MARGARET BRENNAN: You've been saying Nov. 4 is the soonest we could see vaccinations available for 5 to 11 year old's. What do you think of the administration's rollout plan that they detailed this week?

DR. GOTTLIEB: Yeah. Look, the effort has been to push the- the vaccine for 5 to 11 into pediatrician's offices. So, Pfizer, the company I'm on the board of, is developing a tray that's 10 vials, 10 doses each vial. So that's one hundred doses. That's small enough that any small-to-medium sized pediatrician's office can stock the vaccine and deliver it-- 

MARGARET BRENNAN: In a regular refrigerator?

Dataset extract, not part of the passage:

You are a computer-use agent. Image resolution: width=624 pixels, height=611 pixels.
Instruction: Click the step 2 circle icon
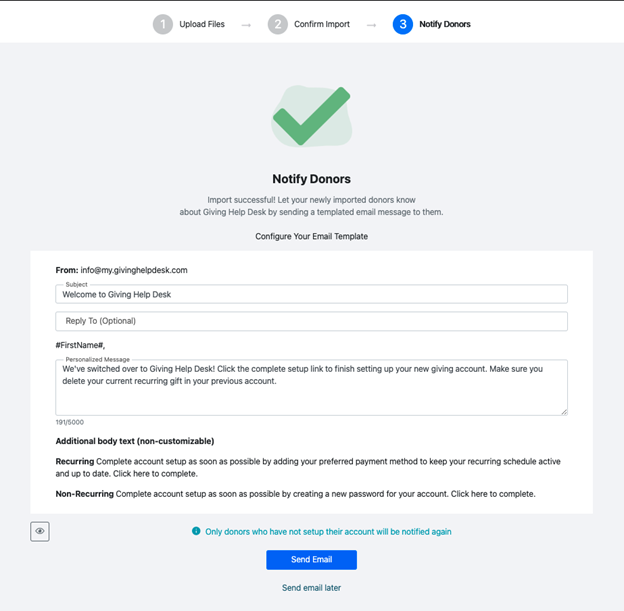(x=278, y=24)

DR. GOTTLIEB: --In a regular refrigerator. It could be stored in a regular refrigerator for up to 10 weeks. It was formed- It was purposely packaged that way. And so, the idea is to try to get it into pediatrician's offices because we know that, you know, getting children vaccinated is a much more consultative endeavor. Parents are going to want to talk to their own pediatrician about that. And so, you want the vaccine to be delivered at those sites. You don't want children to have to go to mass vaccination sites or even necessarily a pharmacy. You want them to go into the comfort of their own pediatrician's office. So, the administration has been behind that. The company has been behind it. That's been the plan all along. Once- if Pfizer does get the authorization on Tuesday from FDA, even before the CDC votes on this on Nov. 2 and 3, they'll start to ship it into the supply chain so it will be available for use once there is a hopefully positive vote from CDC. So, it could be as early as Nov. 4 and 5 that you can go into some locations and get your child vaccinated.

MARGARET BRENNAN: And toddlers and the smallest children still have to wait. I want to ask you to clarify the boosters and the information we received this week because it's a little confusing for people. When will the general population be able to get a boost? And with this authorization to mix and match, what should people go out and do? Where do they begin asking questions?

DR. GOTTLIEB: I think the guidance from CDC that's going to come out, they haven't put out the guidance on the use of boosters. I think it's going to recommend you sticking with the vaccine you've had unless you have a compelling reason not to. And there are certain patients who might want to switch vaccines, but I think by and large, most people are going to prefer the vaccine that they had or that's going to be the general recommendation that comes out of CDC. They didn't issue that guidance yet. In terms of the total general population, the criteria for who's eligible for a booster is fairly broad--


DR. GOTTLIEB: --and it was purposely broad, and the administration sent a signal to the pharmacy that they wanted this to be a frictionless process. So, I think they want these to be generally available for people who deem themselves to be at sufficient risk of contracting COVID or spreading COVID that they- they could benefit from a booster.

MARGARET BRENNAN: Dr. Gottlieb, always good to have you on the show and great to have you in person. We'll be back in a moment.